[Saved data entries]
____________

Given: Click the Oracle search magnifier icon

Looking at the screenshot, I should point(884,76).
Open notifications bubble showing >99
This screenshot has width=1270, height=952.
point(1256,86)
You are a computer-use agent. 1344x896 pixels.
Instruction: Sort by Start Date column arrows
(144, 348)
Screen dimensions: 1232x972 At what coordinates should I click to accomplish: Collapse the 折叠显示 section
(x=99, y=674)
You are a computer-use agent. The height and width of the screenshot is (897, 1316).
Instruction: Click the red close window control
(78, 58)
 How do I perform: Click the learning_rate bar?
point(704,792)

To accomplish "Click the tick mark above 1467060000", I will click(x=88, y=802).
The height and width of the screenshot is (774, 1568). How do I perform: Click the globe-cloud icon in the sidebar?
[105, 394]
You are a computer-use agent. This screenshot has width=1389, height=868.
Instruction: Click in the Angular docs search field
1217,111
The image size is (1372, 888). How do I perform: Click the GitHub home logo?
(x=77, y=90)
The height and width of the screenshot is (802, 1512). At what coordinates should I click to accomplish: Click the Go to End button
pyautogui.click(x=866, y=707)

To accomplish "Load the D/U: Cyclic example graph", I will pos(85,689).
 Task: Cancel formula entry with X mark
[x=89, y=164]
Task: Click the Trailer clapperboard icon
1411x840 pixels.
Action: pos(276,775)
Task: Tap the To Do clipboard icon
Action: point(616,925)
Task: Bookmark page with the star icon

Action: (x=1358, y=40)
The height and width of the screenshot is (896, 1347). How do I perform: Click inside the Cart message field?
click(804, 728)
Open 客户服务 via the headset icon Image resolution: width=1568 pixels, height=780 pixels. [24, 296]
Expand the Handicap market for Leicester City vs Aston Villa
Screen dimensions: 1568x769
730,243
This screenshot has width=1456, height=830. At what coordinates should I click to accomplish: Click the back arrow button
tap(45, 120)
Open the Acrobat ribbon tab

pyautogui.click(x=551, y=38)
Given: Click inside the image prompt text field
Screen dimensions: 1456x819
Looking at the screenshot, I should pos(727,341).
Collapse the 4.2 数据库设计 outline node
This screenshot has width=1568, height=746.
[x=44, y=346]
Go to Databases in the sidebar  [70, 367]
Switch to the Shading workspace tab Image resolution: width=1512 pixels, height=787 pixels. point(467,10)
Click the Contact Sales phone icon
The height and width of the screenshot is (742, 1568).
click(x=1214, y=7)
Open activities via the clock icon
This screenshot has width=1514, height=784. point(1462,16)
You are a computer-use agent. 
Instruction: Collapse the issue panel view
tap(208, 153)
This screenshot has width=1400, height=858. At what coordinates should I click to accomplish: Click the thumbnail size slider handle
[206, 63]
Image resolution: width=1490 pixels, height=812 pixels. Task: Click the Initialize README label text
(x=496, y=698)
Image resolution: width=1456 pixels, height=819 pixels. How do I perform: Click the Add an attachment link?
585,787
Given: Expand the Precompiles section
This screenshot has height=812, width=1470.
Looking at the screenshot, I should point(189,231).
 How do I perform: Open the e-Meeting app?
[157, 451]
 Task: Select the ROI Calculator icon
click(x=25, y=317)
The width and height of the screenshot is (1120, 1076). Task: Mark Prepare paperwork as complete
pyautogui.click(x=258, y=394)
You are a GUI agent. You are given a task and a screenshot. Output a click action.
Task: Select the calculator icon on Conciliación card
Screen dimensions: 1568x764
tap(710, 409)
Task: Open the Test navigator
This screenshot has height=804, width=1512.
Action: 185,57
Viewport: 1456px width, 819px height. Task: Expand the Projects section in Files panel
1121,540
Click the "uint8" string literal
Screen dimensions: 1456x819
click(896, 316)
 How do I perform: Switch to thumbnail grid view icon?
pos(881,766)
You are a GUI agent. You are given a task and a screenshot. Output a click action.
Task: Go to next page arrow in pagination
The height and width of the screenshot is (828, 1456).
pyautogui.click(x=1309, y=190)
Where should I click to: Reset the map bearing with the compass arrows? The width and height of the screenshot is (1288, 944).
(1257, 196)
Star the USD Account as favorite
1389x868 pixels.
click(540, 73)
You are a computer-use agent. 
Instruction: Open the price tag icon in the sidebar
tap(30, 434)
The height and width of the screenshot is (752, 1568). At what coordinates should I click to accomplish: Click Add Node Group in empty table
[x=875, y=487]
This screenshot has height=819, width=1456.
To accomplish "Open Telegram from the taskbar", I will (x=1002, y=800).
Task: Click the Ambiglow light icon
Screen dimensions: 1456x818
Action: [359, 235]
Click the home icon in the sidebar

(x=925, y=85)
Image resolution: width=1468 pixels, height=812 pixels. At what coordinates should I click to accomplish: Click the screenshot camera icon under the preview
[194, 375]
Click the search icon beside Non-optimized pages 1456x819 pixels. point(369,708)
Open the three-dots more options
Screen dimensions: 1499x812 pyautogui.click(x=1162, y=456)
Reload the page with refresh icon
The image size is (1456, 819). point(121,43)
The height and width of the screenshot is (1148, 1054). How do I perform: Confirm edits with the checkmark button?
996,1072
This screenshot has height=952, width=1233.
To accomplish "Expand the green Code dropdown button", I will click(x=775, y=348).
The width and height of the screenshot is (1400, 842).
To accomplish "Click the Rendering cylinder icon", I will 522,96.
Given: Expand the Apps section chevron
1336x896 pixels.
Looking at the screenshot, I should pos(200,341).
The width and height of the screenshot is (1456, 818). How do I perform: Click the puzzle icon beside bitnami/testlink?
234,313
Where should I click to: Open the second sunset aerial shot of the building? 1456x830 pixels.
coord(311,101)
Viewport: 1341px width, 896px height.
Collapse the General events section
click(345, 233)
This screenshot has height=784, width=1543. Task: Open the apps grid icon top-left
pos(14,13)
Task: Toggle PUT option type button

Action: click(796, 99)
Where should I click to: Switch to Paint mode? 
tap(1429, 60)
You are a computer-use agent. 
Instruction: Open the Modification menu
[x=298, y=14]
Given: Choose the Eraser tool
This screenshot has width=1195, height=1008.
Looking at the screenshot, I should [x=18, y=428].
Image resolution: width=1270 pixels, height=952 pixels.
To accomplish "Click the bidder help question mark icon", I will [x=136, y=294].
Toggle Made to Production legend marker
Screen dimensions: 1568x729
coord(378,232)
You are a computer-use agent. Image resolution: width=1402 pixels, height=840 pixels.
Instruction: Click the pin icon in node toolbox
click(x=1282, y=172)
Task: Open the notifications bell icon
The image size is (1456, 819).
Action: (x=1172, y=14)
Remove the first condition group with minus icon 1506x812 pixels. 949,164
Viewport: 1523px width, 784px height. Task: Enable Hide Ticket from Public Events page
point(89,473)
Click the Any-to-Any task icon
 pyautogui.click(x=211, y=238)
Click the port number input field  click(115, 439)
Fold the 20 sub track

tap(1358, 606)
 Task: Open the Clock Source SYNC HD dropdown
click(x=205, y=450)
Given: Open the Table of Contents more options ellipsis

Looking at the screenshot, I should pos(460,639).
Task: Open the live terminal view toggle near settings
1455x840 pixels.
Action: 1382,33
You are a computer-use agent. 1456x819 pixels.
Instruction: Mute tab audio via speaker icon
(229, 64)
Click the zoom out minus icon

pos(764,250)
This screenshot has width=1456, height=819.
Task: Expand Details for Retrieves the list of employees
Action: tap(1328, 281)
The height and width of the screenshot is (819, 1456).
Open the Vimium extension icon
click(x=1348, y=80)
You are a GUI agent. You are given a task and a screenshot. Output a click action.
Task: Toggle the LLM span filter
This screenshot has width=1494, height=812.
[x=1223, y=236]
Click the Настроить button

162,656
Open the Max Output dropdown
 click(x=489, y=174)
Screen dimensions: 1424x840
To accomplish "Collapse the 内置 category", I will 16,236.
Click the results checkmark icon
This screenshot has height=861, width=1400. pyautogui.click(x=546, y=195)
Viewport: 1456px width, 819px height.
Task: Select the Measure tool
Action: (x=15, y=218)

____________

The entries above are to be transcribed in full and without error.

Given: Click the Oracle search magnifier icon

Looking at the screenshot, I should point(884,76).
Open notifications bubble showing >99
This screenshot has width=1270, height=952.
point(1256,86)
You are a computer-use agent. 1344x896 pixels.
Instruction: Sort by Start Date column arrows
(144, 348)
Screen dimensions: 1232x972 At what coordinates should I click to accomplish: Collapse the 折叠显示 section
(x=99, y=674)
You are a computer-use agent. The height and width of the screenshot is (897, 1316).
Instruction: Click the red close window control
(78, 58)
 How do I perform: Click the learning_rate bar?
point(704,792)

To accomplish "Click the tick mark above 1467060000", I will click(x=88, y=802).
The height and width of the screenshot is (774, 1568). How do I perform: Click the globe-cloud icon in the sidebar?
[105, 394]
You are a computer-use agent. This screenshot has width=1389, height=868.
Instruction: Click in the Angular docs search field
1217,111
The image size is (1372, 888). How do I perform: Click the GitHub home logo?
(x=77, y=90)
The height and width of the screenshot is (802, 1512). At what coordinates should I click to accomplish: Click the Go to End button
pyautogui.click(x=866, y=707)

To accomplish "Load the D/U: Cyclic example graph", I will pos(85,689).
 Task: Cancel formula entry with X mark
[x=89, y=164]
Task: Click the Trailer clapperboard icon
1411x840 pixels.
Action: pos(276,775)
Task: Tap the To Do clipboard icon
Action: point(616,925)
Task: Bookmark page with the star icon

Action: (x=1358, y=40)
The height and width of the screenshot is (896, 1347). How do I perform: Click inside the Cart message field?
click(804, 728)
Open 客户服务 via the headset icon Image resolution: width=1568 pixels, height=780 pixels. [24, 296]
Expand the Handicap market for Leicester City vs Aston Villa
Screen dimensions: 1568x769
730,243
This screenshot has width=1456, height=830. At what coordinates should I click to accomplish: Click the back arrow button
tap(45, 120)
Open the Acrobat ribbon tab

pyautogui.click(x=551, y=38)
Given: Click inside the image prompt text field
Screen dimensions: 1456x819
Looking at the screenshot, I should pos(727,341).
Collapse the 4.2 数据库设计 outline node
This screenshot has width=1568, height=746.
[x=44, y=346]
Go to Databases in the sidebar  [70, 367]
Switch to the Shading workspace tab Image resolution: width=1512 pixels, height=787 pixels. point(467,10)
Click the Contact Sales phone icon
The height and width of the screenshot is (742, 1568).
click(x=1214, y=7)
Open activities via the clock icon
This screenshot has width=1514, height=784. point(1462,16)
You are a computer-use agent. 
Instruction: Collapse the issue panel view
tap(208, 153)
This screenshot has width=1400, height=858. At what coordinates should I click to accomplish: Click the thumbnail size slider handle
[206, 63]
Image resolution: width=1490 pixels, height=812 pixels. Task: Click the Initialize README label text
(x=496, y=698)
Image resolution: width=1456 pixels, height=819 pixels. How do I perform: Click the Add an attachment link?
585,787
Given: Expand the Precompiles section
This screenshot has height=812, width=1470.
Looking at the screenshot, I should point(189,231).
 How do I perform: Open the e-Meeting app?
[157, 451]
 Task: Select the ROI Calculator icon
click(x=25, y=317)
The width and height of the screenshot is (1120, 1076). Task: Mark Prepare paperwork as complete
pyautogui.click(x=258, y=394)
You are a GUI agent. You are given a task and a screenshot. Output a click action.
Task: Select the calculator icon on Conciliación card
Screen dimensions: 1568x764
tap(710, 409)
Task: Open the Test navigator
This screenshot has height=804, width=1512.
Action: 185,57
Viewport: 1456px width, 819px height. Task: Expand the Projects section in Files panel
1121,540
Click the "uint8" string literal
Screen dimensions: 1456x819
click(896, 316)
 How do I perform: Switch to thumbnail grid view icon?
pos(881,766)
You are a GUI agent. You are given a task and a screenshot. Output a click action.
Task: Go to next page arrow in pagination
The height and width of the screenshot is (828, 1456).
pyautogui.click(x=1309, y=190)
Where should I click to: Reset the map bearing with the compass arrows? The width and height of the screenshot is (1288, 944).
(1257, 196)
Star the USD Account as favorite
1389x868 pixels.
click(540, 73)
You are a computer-use agent. 
Instruction: Open the price tag icon in the sidebar
tap(30, 434)
The height and width of the screenshot is (752, 1568). At what coordinates should I click to accomplish: Click Add Node Group in empty table
[x=875, y=487]
This screenshot has height=819, width=1456.
To accomplish "Open Telegram from the taskbar", I will (x=1002, y=800).
Task: Click the Ambiglow light icon
Screen dimensions: 1456x818
Action: [359, 235]
Click the home icon in the sidebar

(x=925, y=85)
Image resolution: width=1468 pixels, height=812 pixels. At what coordinates should I click to accomplish: Click the screenshot camera icon under the preview
[194, 375]
Click the search icon beside Non-optimized pages 1456x819 pixels. point(369,708)
Open the three-dots more options
Screen dimensions: 1499x812 pyautogui.click(x=1162, y=456)
Reload the page with refresh icon
The image size is (1456, 819). point(121,43)
The height and width of the screenshot is (1148, 1054). How do I perform: Confirm edits with the checkmark button?
996,1072
This screenshot has height=952, width=1233.
To accomplish "Expand the green Code dropdown button", I will click(x=775, y=348).
The width and height of the screenshot is (1400, 842).
To accomplish "Click the Rendering cylinder icon", I will 522,96.
Given: Expand the Apps section chevron
1336x896 pixels.
Looking at the screenshot, I should pos(200,341).
The width and height of the screenshot is (1456, 818). How do I perform: Click the puzzle icon beside bitnami/testlink?
234,313
Where should I click to: Open the second sunset aerial shot of the building? 1456x830 pixels.
coord(311,101)
Viewport: 1341px width, 896px height.
Collapse the General events section
click(345, 233)
This screenshot has height=784, width=1543. Task: Open the apps grid icon top-left
pos(14,13)
Task: Toggle PUT option type button

Action: click(796, 99)
Where should I click to: Switch to Paint mode? 
tap(1429, 60)
You are a computer-use agent. 
Instruction: Open the Modification menu
[x=298, y=14]
Given: Choose the Eraser tool
This screenshot has width=1195, height=1008.
Looking at the screenshot, I should [x=18, y=428].
Image resolution: width=1270 pixels, height=952 pixels.
To accomplish "Click the bidder help question mark icon", I will [x=136, y=294].
Toggle Made to Production legend marker
Screen dimensions: 1568x729
coord(378,232)
You are a computer-use agent. Image resolution: width=1402 pixels, height=840 pixels.
Instruction: Click the pin icon in node toolbox
click(x=1282, y=172)
Task: Open the notifications bell icon
The image size is (1456, 819).
Action: (x=1172, y=14)
Remove the first condition group with minus icon 1506x812 pixels. 949,164
Viewport: 1523px width, 784px height. Task: Enable Hide Ticket from Public Events page
point(89,473)
Click the Any-to-Any task icon
 pyautogui.click(x=211, y=238)
Click the port number input field  click(115, 439)
Fold the 20 sub track

tap(1358, 606)
 Task: Open the Clock Source SYNC HD dropdown
click(x=205, y=450)
Given: Open the Table of Contents more options ellipsis

Looking at the screenshot, I should pos(460,639).
Task: Open the live terminal view toggle near settings
1455x840 pixels.
Action: 1382,33
You are a computer-use agent. 1456x819 pixels.
Instruction: Mute tab audio via speaker icon
(229, 64)
Click the zoom out minus icon

pos(764,250)
This screenshot has width=1456, height=819.
Task: Expand Details for Retrieves the list of employees
Action: tap(1328, 281)
The height and width of the screenshot is (819, 1456).
Open the Vimium extension icon
click(x=1348, y=80)
You are a GUI agent. You are given a task and a screenshot. Output a click action.
Task: Toggle the LLM span filter
This screenshot has width=1494, height=812.
[x=1223, y=236]
Click the Настроить button

162,656
Open the Max Output dropdown
 click(x=489, y=174)
Screen dimensions: 1424x840
To accomplish "Collapse the 内置 category", I will 16,236.
Click the results checkmark icon
This screenshot has height=861, width=1400. pyautogui.click(x=546, y=195)
Viewport: 1456px width, 819px height.
Task: Select the Measure tool
Action: (x=15, y=218)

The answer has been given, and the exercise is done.